TASK A: Condense the paragraph of the Video Toolbox review that begins "You can convert your files" into a short bulleted list that keeps its main facts.
TASK B: According to the Video Toolbox review, what is the largest video size the editor can process?
TASK C: Reproduce the portion of the Video Toolbox review that begins at the words "If you have" and stops after "of your video.".

#### SELECTED TEXT ####

Pricing and Features
Free to Use
Video Toolbox is a free-to-use video editor for anyone that does not need a complicated and costly tool for their video project. It is capable of processing videos up to 600 MB in size, and while it may not be a sizable allocation for accommodating high resolution videos, it is sufficient enough to create a video of average quality and length. Creating an account automatically gives you 300 MB of storage allocated for video files only, and 700 MB for all types of data in the Recent Output files. The storage may be a little small for bigger-scaled projects though, but for a free service, it is a generous offer.
Ease of Use
You can convert your files to several different video formats, like 3GP, AMV, ASF, AVI, FLV, MKV, MOV, M4V, MP4, MPEG, MPG, RM, VOB, and WMV. You can do this by simply clicking on the selected format when you are in Simple Mode. If you want to tweak the finer details of the video, you can go to Advanced Mode where you can change some settings like video codec, resolution, bit rate, frame rate, audio codec, sample rate, and audio channels.
You can crop any part of the video and determine its ratio, whether it is fixed or a custom measurement you have in mind. As with any simple video editor, you can cut and make snippets of an existing video and create a montage from different files. You can also add a watermark to your videos, although you are pretty much restricted to text, so you can’t add any logos or fancy artwork. You can also create presentable covers by taking snapshots and setting them as a file thumbnail.
If you have a webcam connected to your computer, you can start recording and have the file sent straight to the editor. It can then display details about the video like codec, bit rate, frame rate, resolution, and other pertinent information. This file analysis is available for all videos that is used within the tool.
Lastly, if you want your video to sport subtitles, you can do so with Video Toolbox. Do take note though that these are hard-coded subtitles, meaning there won’t be any option to remove them, and they will show up for the entire duration of your video.
When Simple is Too Simple
Video Toolbox does not show any fancy menus in their editor. You will mostly find that their interface is made up of simple text and drop-down menus. This layout is not the most user-friendly editor that you will encounter, but a few minutes of clicking around will get you familiarized with it. That said, they still could have made a better job had they upgraded the interface to a more modern design, not only for easier customer use, but also to give it a more appealing look.
Demuxing is the process of splitting a video file’s elements, which would be its video, audio, and a possible subtitle track. If you are familiar with video files, you may see it as only one file, whether it is an MP4, VOB, or any other video format. Demuxing creates several files from this one “master” file, by separating the different tracks that make up the video. Thankfully, Video Toolbox is capable of demuxing files, and for a free editor, it is a pretty good deal, since there are no extra expenses for using it. Other free online movie makers only offer a simple “cut and paste” editor, which is very limited. This one lets you enjoy more than just creating video mashups, and while there aren’t effects available, you can still be creative just by clipping video, audio, and subtitle texts from other files and adding them into your masterpiece.

#### DATA LISTING ####

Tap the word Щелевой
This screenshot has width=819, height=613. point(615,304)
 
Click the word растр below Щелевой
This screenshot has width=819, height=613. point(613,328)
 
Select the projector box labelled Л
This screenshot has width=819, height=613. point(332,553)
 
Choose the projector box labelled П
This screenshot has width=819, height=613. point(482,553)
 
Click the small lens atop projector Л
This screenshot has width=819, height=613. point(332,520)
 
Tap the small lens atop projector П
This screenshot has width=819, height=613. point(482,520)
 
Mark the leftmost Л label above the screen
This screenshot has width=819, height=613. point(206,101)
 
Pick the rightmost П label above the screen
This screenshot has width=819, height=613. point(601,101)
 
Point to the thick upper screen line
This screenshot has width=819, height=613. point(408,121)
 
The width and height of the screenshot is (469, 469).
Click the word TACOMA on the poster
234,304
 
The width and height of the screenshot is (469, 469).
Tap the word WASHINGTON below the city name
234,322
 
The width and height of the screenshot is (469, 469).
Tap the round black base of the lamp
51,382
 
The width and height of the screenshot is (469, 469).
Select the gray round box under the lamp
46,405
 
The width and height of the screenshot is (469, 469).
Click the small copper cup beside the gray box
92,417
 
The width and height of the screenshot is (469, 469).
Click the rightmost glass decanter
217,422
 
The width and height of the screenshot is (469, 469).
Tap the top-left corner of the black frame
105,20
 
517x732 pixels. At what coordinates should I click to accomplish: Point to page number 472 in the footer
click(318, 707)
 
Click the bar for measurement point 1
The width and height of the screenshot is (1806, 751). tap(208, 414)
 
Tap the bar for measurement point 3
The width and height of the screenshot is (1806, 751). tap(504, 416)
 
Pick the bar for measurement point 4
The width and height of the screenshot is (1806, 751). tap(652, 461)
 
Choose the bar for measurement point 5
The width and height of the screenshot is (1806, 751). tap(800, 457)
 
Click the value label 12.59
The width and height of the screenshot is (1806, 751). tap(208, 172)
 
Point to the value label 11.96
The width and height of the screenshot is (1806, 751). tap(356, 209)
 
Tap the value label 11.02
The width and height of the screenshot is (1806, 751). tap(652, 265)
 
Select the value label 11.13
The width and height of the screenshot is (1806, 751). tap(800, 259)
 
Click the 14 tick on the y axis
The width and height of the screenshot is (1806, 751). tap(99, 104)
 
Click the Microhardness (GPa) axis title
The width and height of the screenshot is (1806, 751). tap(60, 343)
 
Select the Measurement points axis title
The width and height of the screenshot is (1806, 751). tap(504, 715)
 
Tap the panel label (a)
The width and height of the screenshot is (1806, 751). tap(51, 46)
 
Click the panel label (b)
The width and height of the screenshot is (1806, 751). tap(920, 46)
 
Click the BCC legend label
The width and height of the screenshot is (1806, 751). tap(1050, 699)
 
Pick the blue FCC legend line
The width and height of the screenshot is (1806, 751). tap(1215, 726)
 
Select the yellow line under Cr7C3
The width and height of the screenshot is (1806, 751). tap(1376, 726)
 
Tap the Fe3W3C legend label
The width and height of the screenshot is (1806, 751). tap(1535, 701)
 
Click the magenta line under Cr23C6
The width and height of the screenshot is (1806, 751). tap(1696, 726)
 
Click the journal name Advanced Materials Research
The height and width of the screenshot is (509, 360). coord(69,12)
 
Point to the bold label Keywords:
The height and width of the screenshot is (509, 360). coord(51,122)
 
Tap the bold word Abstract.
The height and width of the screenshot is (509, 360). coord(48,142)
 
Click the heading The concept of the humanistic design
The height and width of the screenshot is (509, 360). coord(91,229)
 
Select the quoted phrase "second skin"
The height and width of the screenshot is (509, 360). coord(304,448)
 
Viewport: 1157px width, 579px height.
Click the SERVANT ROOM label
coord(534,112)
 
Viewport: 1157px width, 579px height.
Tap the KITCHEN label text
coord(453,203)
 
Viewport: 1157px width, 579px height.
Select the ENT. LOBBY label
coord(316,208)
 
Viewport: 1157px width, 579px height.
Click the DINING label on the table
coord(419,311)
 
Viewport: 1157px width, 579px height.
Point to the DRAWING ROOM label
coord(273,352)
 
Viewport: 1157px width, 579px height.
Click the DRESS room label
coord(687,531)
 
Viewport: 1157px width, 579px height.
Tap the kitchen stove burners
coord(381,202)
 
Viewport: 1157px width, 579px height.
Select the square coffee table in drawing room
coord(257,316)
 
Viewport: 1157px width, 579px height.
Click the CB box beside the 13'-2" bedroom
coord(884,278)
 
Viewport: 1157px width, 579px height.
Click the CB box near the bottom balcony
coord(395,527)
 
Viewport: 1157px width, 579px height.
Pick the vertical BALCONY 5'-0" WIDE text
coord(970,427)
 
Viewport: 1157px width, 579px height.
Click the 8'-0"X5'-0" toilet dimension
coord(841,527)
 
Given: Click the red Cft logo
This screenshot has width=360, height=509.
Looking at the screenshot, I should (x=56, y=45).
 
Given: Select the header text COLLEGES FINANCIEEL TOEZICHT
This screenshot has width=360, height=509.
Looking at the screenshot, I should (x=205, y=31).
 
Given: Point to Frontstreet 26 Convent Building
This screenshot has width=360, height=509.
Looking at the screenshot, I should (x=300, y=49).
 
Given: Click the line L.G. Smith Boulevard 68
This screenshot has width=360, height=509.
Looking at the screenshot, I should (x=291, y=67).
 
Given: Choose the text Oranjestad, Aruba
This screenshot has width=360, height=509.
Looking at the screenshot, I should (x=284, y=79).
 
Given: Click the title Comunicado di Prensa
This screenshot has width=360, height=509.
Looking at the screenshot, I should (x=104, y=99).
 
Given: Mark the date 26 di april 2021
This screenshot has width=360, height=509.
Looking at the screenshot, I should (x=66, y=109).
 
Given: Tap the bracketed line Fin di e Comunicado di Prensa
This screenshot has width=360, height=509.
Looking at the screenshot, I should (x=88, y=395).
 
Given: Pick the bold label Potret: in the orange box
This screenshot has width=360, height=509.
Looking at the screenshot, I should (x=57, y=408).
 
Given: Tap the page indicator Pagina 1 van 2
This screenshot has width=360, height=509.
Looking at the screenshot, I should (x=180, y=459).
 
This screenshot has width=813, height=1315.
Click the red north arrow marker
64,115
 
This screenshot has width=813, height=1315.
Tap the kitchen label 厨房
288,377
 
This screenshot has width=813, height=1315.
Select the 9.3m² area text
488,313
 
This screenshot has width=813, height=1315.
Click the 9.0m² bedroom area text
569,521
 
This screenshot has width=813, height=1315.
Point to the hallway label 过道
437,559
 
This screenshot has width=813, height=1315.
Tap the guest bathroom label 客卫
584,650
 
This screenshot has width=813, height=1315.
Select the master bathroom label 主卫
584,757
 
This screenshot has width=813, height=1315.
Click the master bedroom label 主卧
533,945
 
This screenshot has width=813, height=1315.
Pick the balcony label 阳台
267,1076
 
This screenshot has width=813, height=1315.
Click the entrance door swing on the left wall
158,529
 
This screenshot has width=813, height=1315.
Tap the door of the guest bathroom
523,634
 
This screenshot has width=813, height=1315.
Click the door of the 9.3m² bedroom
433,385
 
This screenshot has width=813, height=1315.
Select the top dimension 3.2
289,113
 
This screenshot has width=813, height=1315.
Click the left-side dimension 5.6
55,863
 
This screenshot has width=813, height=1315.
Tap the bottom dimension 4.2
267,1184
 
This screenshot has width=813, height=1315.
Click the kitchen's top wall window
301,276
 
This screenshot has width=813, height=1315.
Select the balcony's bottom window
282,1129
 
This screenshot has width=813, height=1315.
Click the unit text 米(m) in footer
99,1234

####

EXERCISE RESPONSE A:
- Files can be converted to many video formats: 3GP, AMV, ASF, AVI, FLV, MKV, MOV, M4V, MP4, MPEG, MPG, RM, VOB, and WMV.
- In Simple Mode, conversion takes only a click on the chosen format.
- Advanced Mode allows finer adjustments: video codec, resolution, bit rate, frame rate, audio codec, sample rate, and audio channels.

EXERCISE RESPONSE B: Videos up to 600 MB in size.

EXERCISE RESPONSE C:
If you have a webcam connected to your computer, you can start recording and have the file sent straight to the editor. It can then display details about the video like codec, bit rate, frame rate, resolution, and other pertinent information. This file analysis is available for all videos that is used within the tool.
Lastly, if you want your video to sport subtitles, you can do so with Video Toolbox. Do take note though that these are hard-coded subtitles, meaning there won’t be any option to remove them, and they will show up for the entire duration of your video.